L’homme s’enfuit, le cheval tombe,
La porte ne peut pas s’ouvrir,
L’oiseau se tait, creusez sa tombe,
Le silence le fait mourir.

Un papillon sur une branche
Attend patiemment l’hiver,
Son cœur est lourd, la branche penche,
La branche se plie comme un vers

Pourquoi pleurer la fleur séchée
Et pourquoi pleurer les lilas ?
Pourquoi pleurer la rose d’ambre ?
Pourquoi pleurer la pensée tendre ?

Pourquoi chercher la fleur cachée
Si l’on n’a pas de récompense ?
— Mais pour ça, ça et ça.

Paul Éluard, Capitale de la douleur, 1926

Accompagnant les métamorphoses de la poésie au XXe siècle, le sonnet est tantôt prosaïque ou comique, tantôt tragique, voire lyrique, tantôt sans rimes ou vers précis, ou tantôt rimé de façon plus traditionnelle mais tout en maintenant l’explosion du cadre du vers.

Par exemple, ce sonnet de P. Jaccottet, tout en étant composé de rimes croisées et d'alexandrins, fait complètement exploser les limites en multipliant les rejets et les contre-rejets, y compris entre les strophes.

Sois tranquille, cela viendra !
Tu te rapproches, tu brûles ! Car le mot qui sera à la fin
du poème, plus que le premier sera proche
de ta mort, qui ne s'arrête pas en chemin.

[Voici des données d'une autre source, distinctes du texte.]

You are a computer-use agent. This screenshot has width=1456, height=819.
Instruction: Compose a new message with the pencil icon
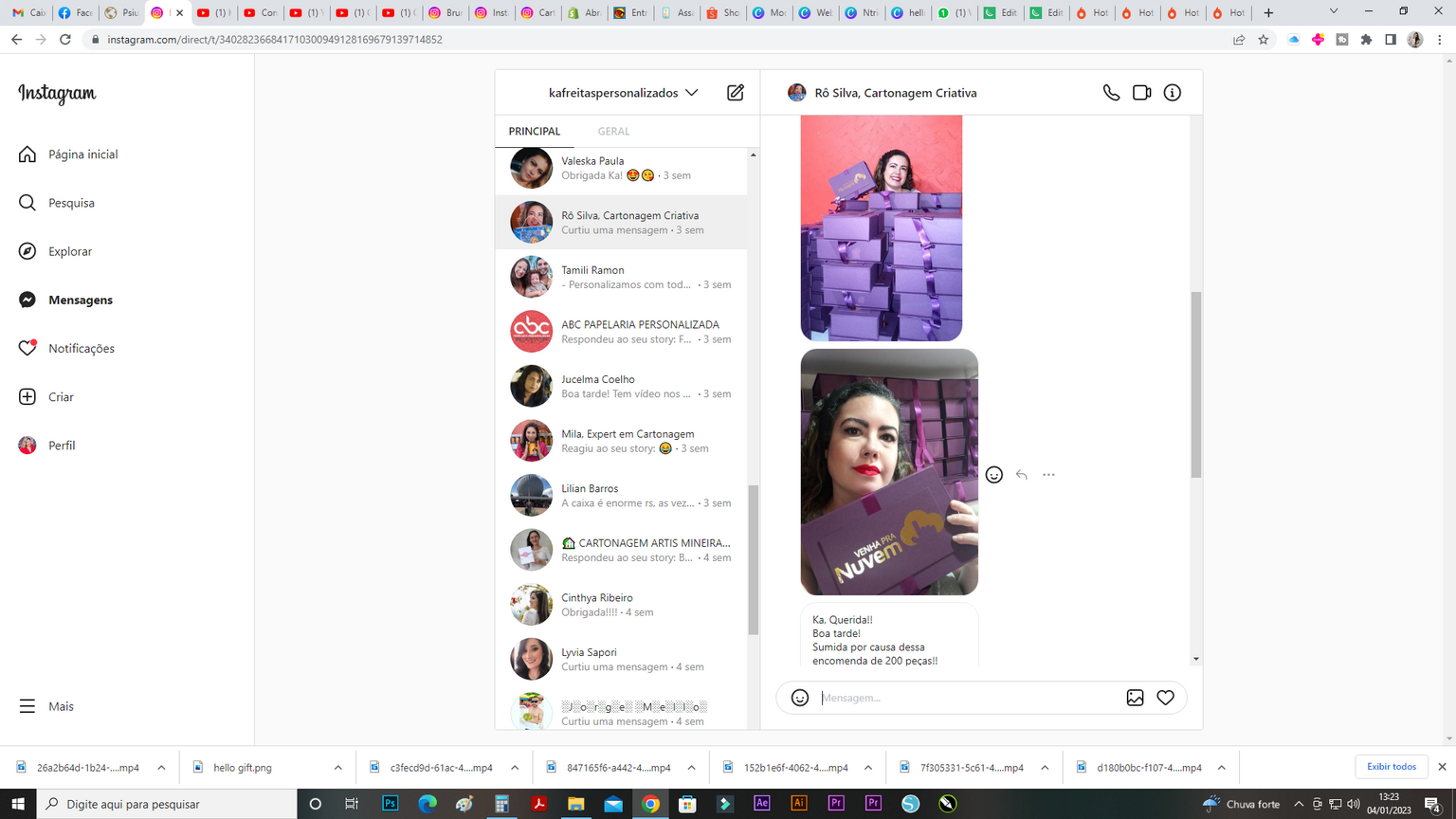pos(736,93)
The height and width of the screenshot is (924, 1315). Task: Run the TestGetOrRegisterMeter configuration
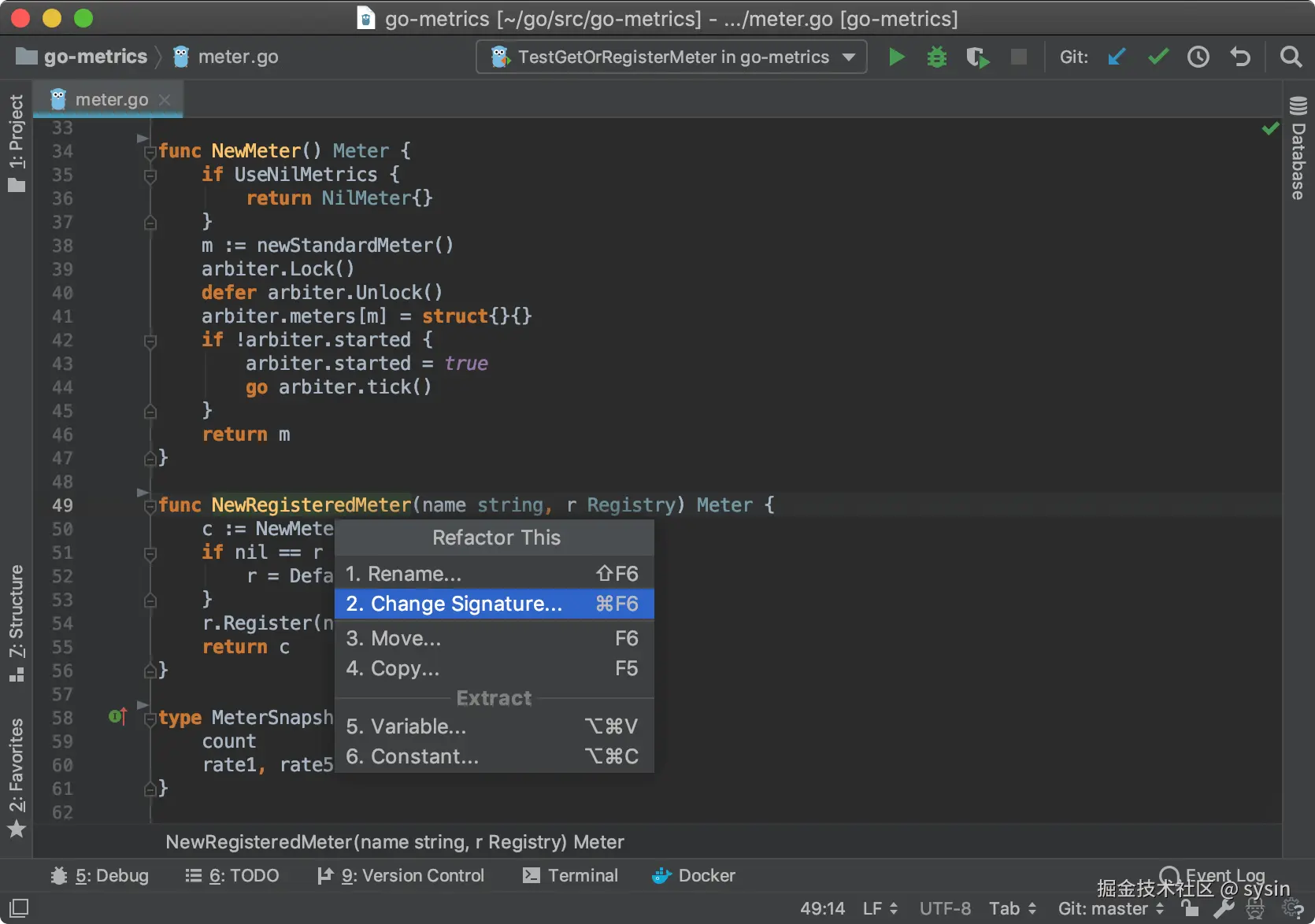[896, 57]
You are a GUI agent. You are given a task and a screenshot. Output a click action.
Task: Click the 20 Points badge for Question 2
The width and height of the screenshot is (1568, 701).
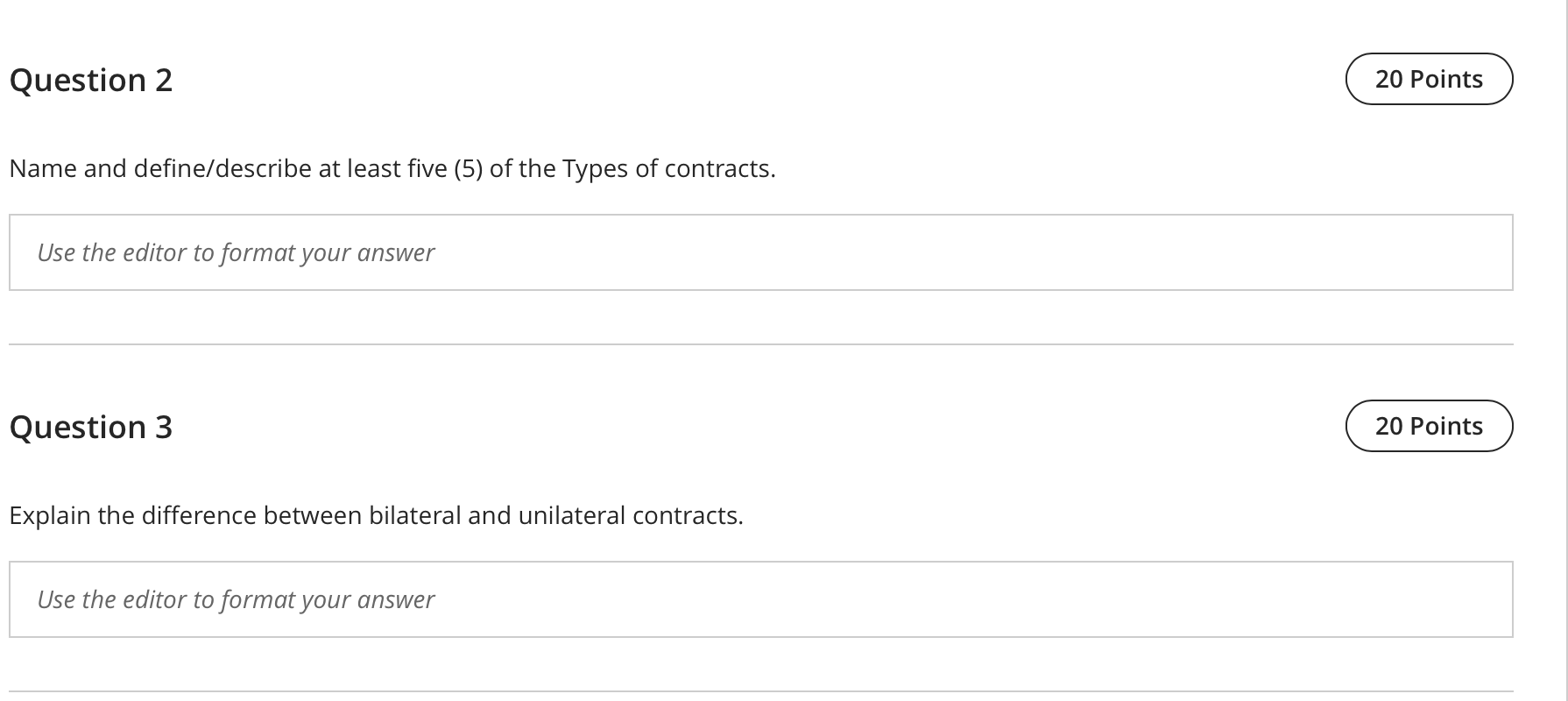click(x=1429, y=79)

Ne crois pas qu'elle aille s'endormir sous des branches
ou reprendre souffle pendant que tu écris.
Même quand tu bois à la bouche qui étanche
la pire soif, la douce bouche avec ses cris

doux, même quand tu serres avec force le noeud
de vos quatre bras pour être bien immobiles
dans la brûlante obscurité de vos cheveux,

elle vient, Dieu sait par quels détours, vers vous deux,
de très loin ou déjà tout près, mais sois tranquille,
elle vient : d'un à l'autre mot tu es plus vieux.